By Omar Gouda
In 2025, Saudi Arabia and the UAE are making what analysts call a decisive leap in sovereign AI infrastructure. Central to this shift is the greenlight for exporting Nvidia’s advanced Blackwell chips to two state-backed firms: Humain in Saudi Arabia and G42 in the UAE. The deal delivers the compute muscle required to power vast AI factories and research hubs — turning ambition into hardware, and hardware into a long-term strategic wager on artificial intelligence.
Nvidia Deal Ignites the Gulf’s AI Ambitions
The U.S. Commerce Department’s recent approval to export up to 35k Blackwell GB300 processors to Humain in Saudi Arabia and G42 in the UAE signals a watershed in Gulf-U.S. technology ties. Among Nvidia’s most advanced chips, their deployment is seen as a cornerstone for sovereign “AI factories” — infrastructure designed to anchor the region’s push into high-performance computing and artificial intelligence.
In May 2025, Nvidia and Humain unveiled a strategic partnership to construct large-scale AI “factories” in Saudi Arabia, designed to reach a projected capacity of 500 megawatts. Over the coming years, these sites will be powered by several hundred thousand Nvidia GPUs. The initial phase alone will roll out an 18-k-unit GB300 Blackwell supercomputer, integrated with Nvidia’s InfiniBand networking.
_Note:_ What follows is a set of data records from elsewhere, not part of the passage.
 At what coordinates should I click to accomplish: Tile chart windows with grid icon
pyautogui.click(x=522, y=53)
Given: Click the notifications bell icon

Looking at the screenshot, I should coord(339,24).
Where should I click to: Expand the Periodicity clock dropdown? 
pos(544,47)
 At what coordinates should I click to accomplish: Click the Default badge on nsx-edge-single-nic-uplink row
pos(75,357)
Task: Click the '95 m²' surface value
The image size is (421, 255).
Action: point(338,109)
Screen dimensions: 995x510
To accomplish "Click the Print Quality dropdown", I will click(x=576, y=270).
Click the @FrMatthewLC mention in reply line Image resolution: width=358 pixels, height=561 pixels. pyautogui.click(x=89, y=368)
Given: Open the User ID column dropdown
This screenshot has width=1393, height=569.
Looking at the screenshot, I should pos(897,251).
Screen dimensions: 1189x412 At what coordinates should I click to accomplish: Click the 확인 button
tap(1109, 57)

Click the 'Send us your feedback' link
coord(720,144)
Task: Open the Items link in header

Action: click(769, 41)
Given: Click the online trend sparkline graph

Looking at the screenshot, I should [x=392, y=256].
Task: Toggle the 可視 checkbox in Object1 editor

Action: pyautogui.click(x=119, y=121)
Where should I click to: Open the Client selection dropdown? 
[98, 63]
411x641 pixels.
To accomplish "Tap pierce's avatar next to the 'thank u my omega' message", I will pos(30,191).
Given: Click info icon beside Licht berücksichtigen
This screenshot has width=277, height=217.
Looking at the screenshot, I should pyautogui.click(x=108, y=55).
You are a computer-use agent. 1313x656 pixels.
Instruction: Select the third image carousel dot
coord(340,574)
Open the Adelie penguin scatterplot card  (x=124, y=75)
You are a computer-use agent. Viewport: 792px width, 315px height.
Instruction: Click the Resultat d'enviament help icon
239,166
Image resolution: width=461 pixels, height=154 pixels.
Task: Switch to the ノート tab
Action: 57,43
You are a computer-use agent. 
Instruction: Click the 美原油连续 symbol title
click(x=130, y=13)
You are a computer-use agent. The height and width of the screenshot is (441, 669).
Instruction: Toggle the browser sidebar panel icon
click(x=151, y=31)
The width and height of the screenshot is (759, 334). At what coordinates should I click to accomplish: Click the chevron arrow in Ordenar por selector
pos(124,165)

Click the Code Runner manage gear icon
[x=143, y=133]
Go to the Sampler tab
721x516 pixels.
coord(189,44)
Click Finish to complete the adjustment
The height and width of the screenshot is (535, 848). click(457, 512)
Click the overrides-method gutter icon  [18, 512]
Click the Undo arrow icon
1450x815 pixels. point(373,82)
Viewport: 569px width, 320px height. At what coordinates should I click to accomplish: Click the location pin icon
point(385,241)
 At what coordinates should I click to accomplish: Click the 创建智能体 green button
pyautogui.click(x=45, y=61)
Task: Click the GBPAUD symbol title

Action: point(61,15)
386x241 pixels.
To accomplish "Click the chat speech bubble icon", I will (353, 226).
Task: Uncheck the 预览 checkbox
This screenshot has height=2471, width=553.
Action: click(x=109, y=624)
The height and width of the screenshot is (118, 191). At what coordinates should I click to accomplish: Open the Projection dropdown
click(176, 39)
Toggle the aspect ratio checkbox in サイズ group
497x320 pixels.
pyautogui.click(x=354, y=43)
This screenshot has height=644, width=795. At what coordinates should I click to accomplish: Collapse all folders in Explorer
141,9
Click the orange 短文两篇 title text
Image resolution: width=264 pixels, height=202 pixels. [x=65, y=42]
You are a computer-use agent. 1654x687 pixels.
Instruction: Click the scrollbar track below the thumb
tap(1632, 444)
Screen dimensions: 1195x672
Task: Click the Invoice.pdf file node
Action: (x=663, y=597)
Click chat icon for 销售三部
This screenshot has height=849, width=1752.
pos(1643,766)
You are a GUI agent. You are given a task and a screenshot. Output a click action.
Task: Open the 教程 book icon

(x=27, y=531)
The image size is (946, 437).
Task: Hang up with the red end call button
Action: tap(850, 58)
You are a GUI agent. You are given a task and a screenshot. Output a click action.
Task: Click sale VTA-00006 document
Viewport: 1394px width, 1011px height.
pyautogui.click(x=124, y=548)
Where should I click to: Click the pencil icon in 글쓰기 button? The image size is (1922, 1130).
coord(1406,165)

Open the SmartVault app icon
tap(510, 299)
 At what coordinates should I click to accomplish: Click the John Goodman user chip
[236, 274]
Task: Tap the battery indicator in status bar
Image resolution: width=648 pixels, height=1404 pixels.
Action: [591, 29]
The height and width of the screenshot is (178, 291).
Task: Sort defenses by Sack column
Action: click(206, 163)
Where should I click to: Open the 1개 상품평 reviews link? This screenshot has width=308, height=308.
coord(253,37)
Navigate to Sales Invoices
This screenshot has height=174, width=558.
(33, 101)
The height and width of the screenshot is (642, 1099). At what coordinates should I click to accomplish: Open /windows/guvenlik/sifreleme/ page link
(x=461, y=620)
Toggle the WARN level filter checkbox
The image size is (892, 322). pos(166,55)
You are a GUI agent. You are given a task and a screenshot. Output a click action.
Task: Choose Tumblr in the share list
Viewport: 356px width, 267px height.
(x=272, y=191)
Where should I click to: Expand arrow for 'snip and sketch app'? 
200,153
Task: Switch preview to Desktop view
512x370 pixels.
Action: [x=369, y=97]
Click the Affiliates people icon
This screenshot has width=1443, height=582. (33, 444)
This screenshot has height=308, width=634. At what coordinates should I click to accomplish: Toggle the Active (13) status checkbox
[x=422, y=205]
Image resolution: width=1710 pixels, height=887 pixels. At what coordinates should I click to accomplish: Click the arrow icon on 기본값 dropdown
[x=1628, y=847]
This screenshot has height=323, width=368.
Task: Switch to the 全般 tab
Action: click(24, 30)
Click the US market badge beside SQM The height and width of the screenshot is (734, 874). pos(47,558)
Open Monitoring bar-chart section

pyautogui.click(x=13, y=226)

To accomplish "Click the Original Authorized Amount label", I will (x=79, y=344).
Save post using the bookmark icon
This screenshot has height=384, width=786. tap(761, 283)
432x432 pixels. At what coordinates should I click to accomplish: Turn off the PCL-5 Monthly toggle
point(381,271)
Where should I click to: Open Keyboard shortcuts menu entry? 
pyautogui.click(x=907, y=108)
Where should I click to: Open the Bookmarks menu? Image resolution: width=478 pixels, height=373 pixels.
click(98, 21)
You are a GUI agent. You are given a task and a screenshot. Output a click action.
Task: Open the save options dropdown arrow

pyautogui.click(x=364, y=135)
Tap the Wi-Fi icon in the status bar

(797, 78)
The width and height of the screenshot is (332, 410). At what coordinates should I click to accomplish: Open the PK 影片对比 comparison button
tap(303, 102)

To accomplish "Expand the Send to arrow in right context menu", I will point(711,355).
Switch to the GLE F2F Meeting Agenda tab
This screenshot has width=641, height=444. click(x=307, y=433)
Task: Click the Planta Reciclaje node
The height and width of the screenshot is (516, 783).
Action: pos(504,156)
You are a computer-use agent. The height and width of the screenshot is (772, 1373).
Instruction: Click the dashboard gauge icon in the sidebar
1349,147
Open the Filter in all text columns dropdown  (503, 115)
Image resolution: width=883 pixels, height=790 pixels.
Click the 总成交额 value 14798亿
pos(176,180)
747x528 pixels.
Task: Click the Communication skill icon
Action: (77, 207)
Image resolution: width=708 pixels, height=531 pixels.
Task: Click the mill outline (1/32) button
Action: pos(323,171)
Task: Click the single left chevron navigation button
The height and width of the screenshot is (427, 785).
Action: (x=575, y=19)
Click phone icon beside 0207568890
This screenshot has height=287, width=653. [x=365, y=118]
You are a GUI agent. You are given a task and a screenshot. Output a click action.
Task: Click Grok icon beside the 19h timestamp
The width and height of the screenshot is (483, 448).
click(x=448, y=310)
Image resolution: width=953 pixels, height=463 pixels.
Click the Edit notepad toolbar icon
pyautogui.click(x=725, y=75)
Saudi Arabia’s Vision: Sovereign AI and Physical Intelligence

Humain, the Saudi AI firm backed by the Public Investment Fund, is positioning itself beyond the role of a cloud provider, aiming to command the entire AI value chain. Its partnership with Nvidia extends past raw compute to include the Omniverse platform for digital twins, simulation, and robotics, enabling what Humain brands as “physical AI” across sectors such as energy, logistics, and manufacturing.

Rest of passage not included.